As today's advertising has become almost totally ineffective (because, for the most part, marketers are forced to tell lies about products that simply aren’t good), conventional wisdom says, “PR is the new marketing.”
Makes sense: people are more likely to believe a story that’s well written, is not rife with advertising buzz words and appears in a more ‘neutral’ environment (it doesn’t look like an ad).
But not anymore, thanks to companies like BP, Chase, Delta... you know, the big dictatorial firms who think they can spin their way into our hearts. BP’s public response to the Gulf spill was nothing but cynical lies and misdirection: they used PR to blatantly spin the facts, assuming that either we don’t care or are too stupid to see the tricks.
(Consider the PR effort to convince us that the spill was a ‘mere’ 5,000 barrels a day when any fool could look at the live undersea feed and see that BP was telling a porky pie. And what about Tony Hayward’s act in front of a Congressional committee: “I know nothing,” says the new Sgt. Schultz. Still he gets a new job with BP for his 'performance'. He should have gotten fired and prosecuted for being a lying twit!)
Public relations, it used to be called, was an honest way to make a living: a way to help companies ‘relate’ to their clients, deliver important news and company developments, and generally put a human face on a usually cold corporation.
Then came Joseph Goebbels, Nazi propagandist extraordinaire.
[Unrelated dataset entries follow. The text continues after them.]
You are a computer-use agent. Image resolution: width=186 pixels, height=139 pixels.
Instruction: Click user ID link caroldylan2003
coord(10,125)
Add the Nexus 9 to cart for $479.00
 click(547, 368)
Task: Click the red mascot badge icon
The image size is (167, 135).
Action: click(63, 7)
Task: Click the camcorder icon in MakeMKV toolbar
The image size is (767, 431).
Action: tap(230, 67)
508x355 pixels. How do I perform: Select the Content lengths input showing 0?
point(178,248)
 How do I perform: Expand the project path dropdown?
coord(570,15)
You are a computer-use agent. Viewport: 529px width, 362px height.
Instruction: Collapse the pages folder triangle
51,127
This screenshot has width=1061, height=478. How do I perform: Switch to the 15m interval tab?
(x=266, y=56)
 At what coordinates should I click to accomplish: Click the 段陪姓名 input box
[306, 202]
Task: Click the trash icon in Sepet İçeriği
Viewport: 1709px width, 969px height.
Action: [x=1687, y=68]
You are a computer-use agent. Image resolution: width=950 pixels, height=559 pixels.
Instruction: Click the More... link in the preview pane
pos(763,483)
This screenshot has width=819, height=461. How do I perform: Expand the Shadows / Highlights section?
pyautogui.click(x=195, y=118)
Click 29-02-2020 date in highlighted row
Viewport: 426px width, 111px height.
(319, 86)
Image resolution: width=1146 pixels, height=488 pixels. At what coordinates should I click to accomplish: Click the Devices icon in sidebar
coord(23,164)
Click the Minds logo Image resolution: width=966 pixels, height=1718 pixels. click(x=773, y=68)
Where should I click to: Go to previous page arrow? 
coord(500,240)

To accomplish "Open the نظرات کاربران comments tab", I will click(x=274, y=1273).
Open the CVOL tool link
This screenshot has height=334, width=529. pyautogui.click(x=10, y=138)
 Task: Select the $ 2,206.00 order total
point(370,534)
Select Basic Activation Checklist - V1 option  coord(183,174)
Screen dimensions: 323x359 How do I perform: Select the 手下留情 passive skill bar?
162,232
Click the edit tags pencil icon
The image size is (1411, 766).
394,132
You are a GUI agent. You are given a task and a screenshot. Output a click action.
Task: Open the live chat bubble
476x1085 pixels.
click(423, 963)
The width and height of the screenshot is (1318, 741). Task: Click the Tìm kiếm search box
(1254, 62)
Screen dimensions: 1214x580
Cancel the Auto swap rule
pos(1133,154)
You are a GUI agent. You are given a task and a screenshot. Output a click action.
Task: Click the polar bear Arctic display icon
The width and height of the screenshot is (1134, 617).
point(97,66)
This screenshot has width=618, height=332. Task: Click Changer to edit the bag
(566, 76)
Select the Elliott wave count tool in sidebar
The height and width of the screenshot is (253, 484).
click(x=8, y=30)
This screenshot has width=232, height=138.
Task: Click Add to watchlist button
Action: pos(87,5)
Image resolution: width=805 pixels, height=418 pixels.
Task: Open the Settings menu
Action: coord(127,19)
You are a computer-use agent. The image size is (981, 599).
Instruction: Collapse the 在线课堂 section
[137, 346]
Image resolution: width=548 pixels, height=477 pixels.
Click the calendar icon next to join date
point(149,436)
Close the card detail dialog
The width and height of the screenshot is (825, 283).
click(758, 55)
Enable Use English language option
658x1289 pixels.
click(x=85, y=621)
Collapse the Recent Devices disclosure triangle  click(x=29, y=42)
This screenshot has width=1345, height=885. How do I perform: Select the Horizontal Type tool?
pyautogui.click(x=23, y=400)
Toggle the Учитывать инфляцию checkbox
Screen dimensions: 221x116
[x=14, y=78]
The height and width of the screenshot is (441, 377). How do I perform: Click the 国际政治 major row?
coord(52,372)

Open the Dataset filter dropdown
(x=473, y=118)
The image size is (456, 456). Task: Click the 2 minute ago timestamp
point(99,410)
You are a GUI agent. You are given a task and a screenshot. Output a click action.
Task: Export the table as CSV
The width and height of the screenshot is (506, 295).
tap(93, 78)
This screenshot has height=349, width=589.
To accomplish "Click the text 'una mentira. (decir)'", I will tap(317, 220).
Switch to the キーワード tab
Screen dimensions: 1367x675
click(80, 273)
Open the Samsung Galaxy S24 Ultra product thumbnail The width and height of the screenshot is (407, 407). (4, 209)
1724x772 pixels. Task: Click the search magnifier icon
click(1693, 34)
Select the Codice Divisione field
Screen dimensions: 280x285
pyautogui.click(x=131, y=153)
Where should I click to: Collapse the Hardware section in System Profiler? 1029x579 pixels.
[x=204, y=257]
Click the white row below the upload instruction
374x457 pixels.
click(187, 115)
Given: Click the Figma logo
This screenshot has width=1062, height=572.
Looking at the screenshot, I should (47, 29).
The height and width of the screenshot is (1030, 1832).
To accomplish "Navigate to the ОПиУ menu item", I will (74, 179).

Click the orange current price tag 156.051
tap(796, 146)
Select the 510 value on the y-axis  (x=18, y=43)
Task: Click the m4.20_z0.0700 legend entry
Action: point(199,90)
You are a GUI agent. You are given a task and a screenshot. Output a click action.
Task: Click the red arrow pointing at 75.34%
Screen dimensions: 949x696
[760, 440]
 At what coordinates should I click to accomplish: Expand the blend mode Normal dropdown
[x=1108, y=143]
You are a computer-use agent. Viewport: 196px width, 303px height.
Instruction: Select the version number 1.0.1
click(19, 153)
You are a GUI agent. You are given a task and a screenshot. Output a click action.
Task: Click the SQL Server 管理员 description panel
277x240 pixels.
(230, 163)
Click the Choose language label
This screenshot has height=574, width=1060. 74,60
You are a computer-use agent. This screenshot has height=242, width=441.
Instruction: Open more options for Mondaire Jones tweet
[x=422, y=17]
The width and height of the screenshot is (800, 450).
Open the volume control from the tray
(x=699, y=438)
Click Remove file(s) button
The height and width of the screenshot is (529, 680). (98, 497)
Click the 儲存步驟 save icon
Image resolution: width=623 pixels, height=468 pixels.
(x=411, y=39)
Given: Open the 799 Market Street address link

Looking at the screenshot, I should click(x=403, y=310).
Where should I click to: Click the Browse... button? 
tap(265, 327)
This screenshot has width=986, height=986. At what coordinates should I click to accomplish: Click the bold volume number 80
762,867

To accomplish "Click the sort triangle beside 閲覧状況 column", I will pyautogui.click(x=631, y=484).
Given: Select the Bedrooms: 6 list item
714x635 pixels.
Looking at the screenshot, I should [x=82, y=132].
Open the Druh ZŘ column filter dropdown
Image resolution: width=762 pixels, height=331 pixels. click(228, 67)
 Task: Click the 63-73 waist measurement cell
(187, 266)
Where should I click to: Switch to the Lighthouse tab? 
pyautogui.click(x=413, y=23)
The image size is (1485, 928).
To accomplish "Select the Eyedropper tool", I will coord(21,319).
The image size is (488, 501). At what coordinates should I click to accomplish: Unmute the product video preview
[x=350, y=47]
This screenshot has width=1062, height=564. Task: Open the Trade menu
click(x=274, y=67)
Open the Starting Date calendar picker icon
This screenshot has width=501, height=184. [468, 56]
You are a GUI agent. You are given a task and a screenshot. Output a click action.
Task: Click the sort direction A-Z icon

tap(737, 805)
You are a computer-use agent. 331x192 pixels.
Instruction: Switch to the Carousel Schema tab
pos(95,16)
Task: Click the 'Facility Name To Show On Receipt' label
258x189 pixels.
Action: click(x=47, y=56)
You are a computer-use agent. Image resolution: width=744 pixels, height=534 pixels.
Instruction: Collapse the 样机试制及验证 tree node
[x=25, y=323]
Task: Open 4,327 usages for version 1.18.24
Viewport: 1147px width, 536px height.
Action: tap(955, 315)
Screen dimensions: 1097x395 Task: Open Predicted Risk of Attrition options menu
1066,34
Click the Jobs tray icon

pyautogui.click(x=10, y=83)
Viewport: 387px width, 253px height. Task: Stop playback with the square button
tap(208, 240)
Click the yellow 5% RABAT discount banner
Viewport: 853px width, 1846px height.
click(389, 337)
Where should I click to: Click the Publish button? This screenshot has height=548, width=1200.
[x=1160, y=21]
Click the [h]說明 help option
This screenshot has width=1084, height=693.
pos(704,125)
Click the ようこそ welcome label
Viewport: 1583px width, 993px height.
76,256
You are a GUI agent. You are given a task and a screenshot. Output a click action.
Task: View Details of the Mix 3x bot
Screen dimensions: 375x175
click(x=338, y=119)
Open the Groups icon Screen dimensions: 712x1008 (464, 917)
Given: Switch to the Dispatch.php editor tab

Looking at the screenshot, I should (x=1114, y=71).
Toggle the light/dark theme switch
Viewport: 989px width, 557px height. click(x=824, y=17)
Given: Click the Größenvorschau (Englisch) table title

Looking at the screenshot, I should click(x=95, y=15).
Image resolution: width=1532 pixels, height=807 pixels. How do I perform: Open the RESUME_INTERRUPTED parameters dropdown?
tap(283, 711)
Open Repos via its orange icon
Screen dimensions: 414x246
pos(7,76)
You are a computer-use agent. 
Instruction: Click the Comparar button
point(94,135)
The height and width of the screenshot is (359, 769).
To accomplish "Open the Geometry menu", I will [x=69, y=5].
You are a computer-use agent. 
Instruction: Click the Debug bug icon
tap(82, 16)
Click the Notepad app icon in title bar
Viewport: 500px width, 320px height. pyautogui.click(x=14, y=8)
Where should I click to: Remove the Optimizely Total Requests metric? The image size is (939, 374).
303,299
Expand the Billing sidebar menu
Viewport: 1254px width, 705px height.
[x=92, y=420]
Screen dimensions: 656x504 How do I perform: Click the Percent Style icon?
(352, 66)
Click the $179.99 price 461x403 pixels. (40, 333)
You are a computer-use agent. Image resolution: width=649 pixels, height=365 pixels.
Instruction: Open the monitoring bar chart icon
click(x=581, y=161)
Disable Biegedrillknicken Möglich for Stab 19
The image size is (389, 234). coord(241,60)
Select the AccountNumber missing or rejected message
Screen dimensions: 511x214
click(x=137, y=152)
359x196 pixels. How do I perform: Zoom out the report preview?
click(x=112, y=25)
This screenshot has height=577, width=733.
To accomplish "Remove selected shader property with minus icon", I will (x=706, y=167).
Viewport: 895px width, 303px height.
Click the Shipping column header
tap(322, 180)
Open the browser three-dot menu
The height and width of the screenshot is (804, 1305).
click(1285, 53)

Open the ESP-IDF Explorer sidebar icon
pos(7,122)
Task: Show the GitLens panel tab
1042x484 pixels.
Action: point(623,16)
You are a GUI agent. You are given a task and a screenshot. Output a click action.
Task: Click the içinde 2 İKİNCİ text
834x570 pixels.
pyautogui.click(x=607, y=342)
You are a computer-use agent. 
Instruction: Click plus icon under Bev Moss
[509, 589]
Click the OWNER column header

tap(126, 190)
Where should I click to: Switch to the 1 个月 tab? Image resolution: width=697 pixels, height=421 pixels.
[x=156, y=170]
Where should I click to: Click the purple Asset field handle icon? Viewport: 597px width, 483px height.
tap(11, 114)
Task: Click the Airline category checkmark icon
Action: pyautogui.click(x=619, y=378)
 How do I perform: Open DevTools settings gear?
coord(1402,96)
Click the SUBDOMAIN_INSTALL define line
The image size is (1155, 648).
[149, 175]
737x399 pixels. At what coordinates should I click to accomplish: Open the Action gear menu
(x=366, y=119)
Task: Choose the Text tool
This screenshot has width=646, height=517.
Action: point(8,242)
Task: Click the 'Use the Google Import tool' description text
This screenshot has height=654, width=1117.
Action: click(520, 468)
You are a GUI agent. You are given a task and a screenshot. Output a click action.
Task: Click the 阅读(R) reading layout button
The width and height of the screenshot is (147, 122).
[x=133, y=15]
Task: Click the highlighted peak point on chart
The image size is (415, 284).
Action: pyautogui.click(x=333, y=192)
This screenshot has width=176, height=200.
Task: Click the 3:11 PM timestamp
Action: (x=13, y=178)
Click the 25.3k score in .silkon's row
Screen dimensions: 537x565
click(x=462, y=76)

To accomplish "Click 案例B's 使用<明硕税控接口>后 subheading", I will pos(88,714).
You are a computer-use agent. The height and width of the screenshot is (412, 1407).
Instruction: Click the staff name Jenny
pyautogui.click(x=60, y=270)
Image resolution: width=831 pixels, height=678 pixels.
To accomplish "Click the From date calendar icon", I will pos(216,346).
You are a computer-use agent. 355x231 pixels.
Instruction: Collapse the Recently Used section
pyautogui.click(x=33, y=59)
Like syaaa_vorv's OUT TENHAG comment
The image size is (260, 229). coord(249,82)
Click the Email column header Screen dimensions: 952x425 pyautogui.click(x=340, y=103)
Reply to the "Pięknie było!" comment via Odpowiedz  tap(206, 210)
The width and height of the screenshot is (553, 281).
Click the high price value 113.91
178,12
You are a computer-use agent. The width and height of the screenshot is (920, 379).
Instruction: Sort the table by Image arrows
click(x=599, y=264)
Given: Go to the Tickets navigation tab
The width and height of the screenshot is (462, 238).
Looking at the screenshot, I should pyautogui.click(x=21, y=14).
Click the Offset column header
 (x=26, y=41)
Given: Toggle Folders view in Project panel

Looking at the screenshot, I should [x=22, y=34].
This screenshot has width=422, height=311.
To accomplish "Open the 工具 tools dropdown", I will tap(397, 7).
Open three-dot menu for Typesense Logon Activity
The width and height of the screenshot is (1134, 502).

His theory of telling the ‘big lie’ became Gospel for American PR agencies: whenever a problem arises, lie about it at every turn; tell the same story with the same words and eventually some people will believe.
The once proud American press used to control this foolishness by asking tough questions and doing a bit of ‘journalistic investigation.’ But no more: lack of funds, poor training, reporters that look good but can’t write a lick and Rupert Murdoch have ended adversarial journalism (remember Walter Cronkite?) in favor of the media being in the pocket (they call it, 'embedded') of business and government.
Then add the Internet, where major PR distribution services rarely edit anything (they used to) and online distribution points like Yahoo, Forbes, MarketWatch, etc. publish everything they receive from wire services (it’s an automatic feed), and you can see why it’s easy to spin just about anything with deceptions that are gladly spread by the media.
(Ironically, just as the Net has helped spread PR lies, it has also helped to reveal these lies: companies and PR departments are too stupid to understand that any facts they put out can now be instantly checked. The phony BP spill estimate was countered by a dozen experts within a few minutes of its release, so what good did BP’s lie do for the company?)
Here’s my (long-winded) point: we all know, without doubt, that PR is a manipulative lie and not a creative, informative, honest story. There's not a single grain of truth in any of it, at least as it's practiced by most 'too big to fail' corporations.
So, if consumers know that ads are lies and PR efforts are based on lies… what’s left for intelligent marketers?
May Goebbels continue to rot in hell, along with a few of the geniuses in the PR departments of egotistical multinational companies. Their lies have done some damage!